**Texte retenu**:

# # #

Dans un CHSLDà 43 ans à cause de la ceinture
L’homme a subi de multiples traumatismes crâniens lors d’un grave accident de voiture
Un homme de 43 ans, qui vit depuis 15 ans dans un CHSLD parce qu’il n’a pas bouclé sa ceinture, implore les conducteurs de ne pas faire son erreur.
« J’aimerais que des gens puissent se mettre dans ma peau une journée, qu’ils soient à ma place pour bien comprendre ce que c’est de vivre comme moi, qu’ils réalisent ce que ça comporte réellement plutôt que simplement se dire en me voyant : lui, il n’est pas chanceux », lance Patrick Vaillancourt.
L’homme de 43 ans regrette de ne pas avoir bouclé sa ceinture le 15 septembre 2005 au soir. Il quittait la Rive-sud de Montréal pour se rendre chez sa copine, à L’île-des-soeurs. Il n’a pas pris la peine de s’attacher, vu qu’il n’avait « que quelques kilomètres à parcourir ».
« Ne faites pas la même erreur. Réfléchissez et attachez-vous. Vous pourriez être le suivant », insiste celui qui est maintenant cloué à un fauteuil roulant. Seul dans sa voiture, il a été éjecté par la fenêtre arrière après avoir heurté un bloc de ciment dans une zone de travaux. Il s’est retrouvé à l’hôpital entre la vie et la mort. Il n’est ressorti du centre hospitalier que 19 mois plus tard.

# # #

**Matériel fourni**:
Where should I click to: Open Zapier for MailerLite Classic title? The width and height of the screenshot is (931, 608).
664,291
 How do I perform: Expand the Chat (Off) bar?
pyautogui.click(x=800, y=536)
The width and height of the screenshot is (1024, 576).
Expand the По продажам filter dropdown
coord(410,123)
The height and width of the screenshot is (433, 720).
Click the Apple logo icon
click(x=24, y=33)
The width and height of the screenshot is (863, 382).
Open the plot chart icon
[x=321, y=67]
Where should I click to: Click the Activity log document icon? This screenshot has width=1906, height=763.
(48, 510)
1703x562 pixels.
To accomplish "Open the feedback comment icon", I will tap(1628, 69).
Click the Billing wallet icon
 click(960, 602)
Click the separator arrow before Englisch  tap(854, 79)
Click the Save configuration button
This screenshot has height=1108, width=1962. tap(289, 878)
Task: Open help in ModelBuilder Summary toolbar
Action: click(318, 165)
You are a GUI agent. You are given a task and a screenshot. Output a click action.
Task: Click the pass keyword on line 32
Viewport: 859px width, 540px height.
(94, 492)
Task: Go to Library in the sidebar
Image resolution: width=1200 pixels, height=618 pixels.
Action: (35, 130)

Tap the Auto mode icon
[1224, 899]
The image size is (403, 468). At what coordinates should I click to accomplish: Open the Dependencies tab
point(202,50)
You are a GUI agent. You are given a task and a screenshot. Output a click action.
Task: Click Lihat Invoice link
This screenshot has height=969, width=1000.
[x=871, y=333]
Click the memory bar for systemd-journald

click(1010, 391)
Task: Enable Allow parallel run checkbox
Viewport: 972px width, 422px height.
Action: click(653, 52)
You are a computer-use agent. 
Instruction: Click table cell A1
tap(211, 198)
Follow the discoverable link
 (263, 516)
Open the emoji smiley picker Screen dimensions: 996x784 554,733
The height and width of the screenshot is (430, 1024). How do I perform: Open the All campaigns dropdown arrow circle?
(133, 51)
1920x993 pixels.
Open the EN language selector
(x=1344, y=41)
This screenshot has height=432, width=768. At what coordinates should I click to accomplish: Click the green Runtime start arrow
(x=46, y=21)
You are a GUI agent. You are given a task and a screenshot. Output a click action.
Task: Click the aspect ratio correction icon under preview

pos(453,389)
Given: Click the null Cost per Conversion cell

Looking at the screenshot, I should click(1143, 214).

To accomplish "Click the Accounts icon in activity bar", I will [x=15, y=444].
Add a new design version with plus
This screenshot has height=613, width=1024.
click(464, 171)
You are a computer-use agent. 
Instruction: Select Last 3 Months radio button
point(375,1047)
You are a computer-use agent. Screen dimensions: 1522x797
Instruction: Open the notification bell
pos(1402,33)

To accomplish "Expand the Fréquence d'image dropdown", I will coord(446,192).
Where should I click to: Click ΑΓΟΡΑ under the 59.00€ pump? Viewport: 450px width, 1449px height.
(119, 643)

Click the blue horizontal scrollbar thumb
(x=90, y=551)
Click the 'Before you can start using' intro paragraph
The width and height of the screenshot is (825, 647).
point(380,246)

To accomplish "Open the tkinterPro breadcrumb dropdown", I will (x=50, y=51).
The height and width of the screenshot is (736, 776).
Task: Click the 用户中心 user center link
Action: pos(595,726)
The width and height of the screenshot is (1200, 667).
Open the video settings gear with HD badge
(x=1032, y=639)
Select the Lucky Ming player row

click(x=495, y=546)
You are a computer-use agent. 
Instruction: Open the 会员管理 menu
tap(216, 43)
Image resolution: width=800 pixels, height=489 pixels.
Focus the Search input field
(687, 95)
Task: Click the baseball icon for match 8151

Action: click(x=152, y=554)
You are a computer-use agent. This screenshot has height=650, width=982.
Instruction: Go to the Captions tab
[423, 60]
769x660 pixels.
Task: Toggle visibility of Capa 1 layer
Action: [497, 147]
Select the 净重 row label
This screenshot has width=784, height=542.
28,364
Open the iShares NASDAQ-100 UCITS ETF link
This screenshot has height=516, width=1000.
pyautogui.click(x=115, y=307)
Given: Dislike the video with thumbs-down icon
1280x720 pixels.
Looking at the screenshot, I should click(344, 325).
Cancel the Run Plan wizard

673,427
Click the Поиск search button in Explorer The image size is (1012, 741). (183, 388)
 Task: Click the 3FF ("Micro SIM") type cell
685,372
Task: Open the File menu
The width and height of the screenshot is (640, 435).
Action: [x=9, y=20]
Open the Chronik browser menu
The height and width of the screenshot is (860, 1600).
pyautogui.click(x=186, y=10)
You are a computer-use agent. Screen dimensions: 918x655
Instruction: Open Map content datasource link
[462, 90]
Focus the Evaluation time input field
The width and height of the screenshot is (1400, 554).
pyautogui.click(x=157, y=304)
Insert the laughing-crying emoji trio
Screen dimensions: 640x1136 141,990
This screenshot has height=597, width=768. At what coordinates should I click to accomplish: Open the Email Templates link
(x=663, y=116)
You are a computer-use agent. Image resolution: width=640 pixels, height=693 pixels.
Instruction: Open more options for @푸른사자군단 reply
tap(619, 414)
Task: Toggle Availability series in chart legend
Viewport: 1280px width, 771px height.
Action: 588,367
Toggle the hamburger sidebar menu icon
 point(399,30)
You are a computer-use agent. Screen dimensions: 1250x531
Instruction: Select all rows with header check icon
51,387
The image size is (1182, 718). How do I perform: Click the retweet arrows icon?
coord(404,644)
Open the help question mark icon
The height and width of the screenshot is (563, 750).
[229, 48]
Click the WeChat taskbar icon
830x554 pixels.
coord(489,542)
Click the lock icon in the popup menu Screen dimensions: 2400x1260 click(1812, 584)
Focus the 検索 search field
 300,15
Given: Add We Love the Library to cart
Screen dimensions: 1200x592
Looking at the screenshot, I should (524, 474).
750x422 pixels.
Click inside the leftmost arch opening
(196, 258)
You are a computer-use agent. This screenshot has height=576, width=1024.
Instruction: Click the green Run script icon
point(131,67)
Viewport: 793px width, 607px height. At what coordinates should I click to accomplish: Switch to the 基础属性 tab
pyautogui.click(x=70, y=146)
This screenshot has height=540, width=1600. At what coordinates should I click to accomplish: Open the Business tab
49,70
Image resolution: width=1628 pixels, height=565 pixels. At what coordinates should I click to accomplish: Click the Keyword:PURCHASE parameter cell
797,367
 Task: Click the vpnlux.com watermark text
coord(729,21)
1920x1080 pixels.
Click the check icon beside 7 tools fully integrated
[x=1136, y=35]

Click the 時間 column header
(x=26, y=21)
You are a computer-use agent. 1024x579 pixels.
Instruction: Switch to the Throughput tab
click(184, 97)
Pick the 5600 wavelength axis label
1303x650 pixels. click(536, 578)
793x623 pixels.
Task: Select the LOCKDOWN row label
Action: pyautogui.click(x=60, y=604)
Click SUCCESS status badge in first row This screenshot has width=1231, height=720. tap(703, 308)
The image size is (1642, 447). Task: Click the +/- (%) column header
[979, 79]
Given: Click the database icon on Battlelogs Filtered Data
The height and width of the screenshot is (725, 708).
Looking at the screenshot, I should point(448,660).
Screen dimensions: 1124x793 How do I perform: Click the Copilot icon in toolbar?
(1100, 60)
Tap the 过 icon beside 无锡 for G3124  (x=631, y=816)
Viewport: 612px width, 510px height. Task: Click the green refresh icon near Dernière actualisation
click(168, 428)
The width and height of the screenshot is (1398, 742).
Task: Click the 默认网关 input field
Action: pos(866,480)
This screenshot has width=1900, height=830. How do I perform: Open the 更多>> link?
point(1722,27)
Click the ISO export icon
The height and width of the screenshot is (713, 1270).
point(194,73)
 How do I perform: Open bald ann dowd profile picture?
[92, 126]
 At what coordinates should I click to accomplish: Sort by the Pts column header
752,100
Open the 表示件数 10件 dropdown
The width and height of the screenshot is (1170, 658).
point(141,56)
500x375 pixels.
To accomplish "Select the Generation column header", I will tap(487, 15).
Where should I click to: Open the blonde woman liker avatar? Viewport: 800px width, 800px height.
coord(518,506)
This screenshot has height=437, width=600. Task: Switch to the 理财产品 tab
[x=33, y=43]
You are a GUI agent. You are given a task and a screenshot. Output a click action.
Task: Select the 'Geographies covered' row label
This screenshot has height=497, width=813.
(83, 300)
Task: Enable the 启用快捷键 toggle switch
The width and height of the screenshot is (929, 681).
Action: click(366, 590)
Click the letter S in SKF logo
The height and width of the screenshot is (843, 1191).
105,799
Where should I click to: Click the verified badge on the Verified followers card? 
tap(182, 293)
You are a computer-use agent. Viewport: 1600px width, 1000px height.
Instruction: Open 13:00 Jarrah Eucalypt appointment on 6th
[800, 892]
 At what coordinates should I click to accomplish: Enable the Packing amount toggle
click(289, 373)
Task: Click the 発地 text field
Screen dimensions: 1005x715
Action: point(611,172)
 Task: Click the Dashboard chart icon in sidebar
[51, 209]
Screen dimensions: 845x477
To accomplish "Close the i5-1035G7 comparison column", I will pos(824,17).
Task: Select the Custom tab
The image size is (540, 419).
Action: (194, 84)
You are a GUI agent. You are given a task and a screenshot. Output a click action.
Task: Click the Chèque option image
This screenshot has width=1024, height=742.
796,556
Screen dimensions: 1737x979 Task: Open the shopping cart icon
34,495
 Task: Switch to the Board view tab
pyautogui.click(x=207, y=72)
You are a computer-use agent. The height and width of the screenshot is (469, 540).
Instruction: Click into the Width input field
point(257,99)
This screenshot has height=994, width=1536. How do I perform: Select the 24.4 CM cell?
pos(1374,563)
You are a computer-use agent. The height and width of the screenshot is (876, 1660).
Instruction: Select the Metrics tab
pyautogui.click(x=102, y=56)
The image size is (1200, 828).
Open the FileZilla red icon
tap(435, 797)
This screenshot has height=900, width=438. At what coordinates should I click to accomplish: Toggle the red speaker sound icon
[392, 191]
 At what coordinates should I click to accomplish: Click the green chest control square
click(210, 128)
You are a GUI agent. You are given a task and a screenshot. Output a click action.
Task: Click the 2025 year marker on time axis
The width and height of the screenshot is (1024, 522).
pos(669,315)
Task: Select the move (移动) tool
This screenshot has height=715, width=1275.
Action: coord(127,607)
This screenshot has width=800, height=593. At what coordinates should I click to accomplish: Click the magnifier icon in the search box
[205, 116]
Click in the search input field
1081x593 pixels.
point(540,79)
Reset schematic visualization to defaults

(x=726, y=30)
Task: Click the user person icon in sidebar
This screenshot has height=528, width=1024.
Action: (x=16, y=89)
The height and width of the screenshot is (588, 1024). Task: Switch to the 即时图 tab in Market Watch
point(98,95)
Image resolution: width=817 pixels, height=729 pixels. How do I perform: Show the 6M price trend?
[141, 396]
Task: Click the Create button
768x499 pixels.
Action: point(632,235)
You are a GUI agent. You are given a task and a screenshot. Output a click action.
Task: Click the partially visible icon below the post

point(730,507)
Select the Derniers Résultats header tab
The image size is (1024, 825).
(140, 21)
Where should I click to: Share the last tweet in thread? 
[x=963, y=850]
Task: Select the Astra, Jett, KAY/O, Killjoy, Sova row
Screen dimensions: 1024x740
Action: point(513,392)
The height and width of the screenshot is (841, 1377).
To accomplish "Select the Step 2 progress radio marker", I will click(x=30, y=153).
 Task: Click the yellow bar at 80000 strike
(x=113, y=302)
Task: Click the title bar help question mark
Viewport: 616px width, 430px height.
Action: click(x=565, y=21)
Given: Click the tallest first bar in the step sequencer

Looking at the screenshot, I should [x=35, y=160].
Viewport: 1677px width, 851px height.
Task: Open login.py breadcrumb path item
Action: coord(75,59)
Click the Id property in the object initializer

# # #

**Consignes**:
a – Retouchez l'article sur l'homme en CHSLD en reprenant tout ce qui va de « Dans un CHSLDà » jusqu'à « faire son erreur. », et remplacez « ceinture » par « ceinture de sécurité ».
b – Reprenez s'il vous plaît l'article sur l'accident de Patrick Vaillancourt et poursuivez-le après sa dernière phrase.
La liste forme un matériel distinct, indépendant du texte.

**Corrigé**:
a –
Dans un CHSLDà 43 ans à cause de la ceinture de sécurité
L’homme a subi de multiples traumatismes crâniens lors d’un grave accident de voiture
Un homme de 43 ans, qui vit depuis 15 ans dans un CHSLD parce qu’il n’a pas bouclé sa ceinture de sécurité, implore les conducteurs de ne pas faire son erreur.

b –
Incapable de marcher, de parler et de prendre soin de lui, il a atterri dans un centre d’hébergement de soins de longue durée à 29 ans.
VIVRE AVEC DES AÎNÉS
« Je partage mon quotidien avec des personnes âgées qui dépérissent depuis 15 ans. J’ai l’impression d’avoir perdu ma jeunesse », déplore celui qui souffre de multiples traumatismes crâniens.
Il a réappris à parler, mais peine encore à s’exprimer de façon fluide. Plus de 16 ans après l’accident, sa mère, Lyette Lupien, doit encore se battre pour que son fils obtienne des services en orthophonie.
« Les personnes âgées vont vers la mort. Pas Patrick. Il s’en va vers le progrès, il veut sortir, avoir une vie. C’est lourd de se battre pour ça », dénonce-t-elle.
Ce que son fils trouve difficile, c’est le fait d’être constamment dépendant des autres. Par exemple, s’il veut sortir, tout doit être prévu à l’avance.
Au moment du drame, il avait une vie bien occupée. Il travaillait comme serveur au prestigieux restaurant Le Toqué, à Montréal. Et il étudiait en commercialisation de la mode.
« Mon rêve était de me partir une ligne de vêtements de plein air », dit celui qui était amateur de randonnées pédestres, de parachute, de ski et d’escalade.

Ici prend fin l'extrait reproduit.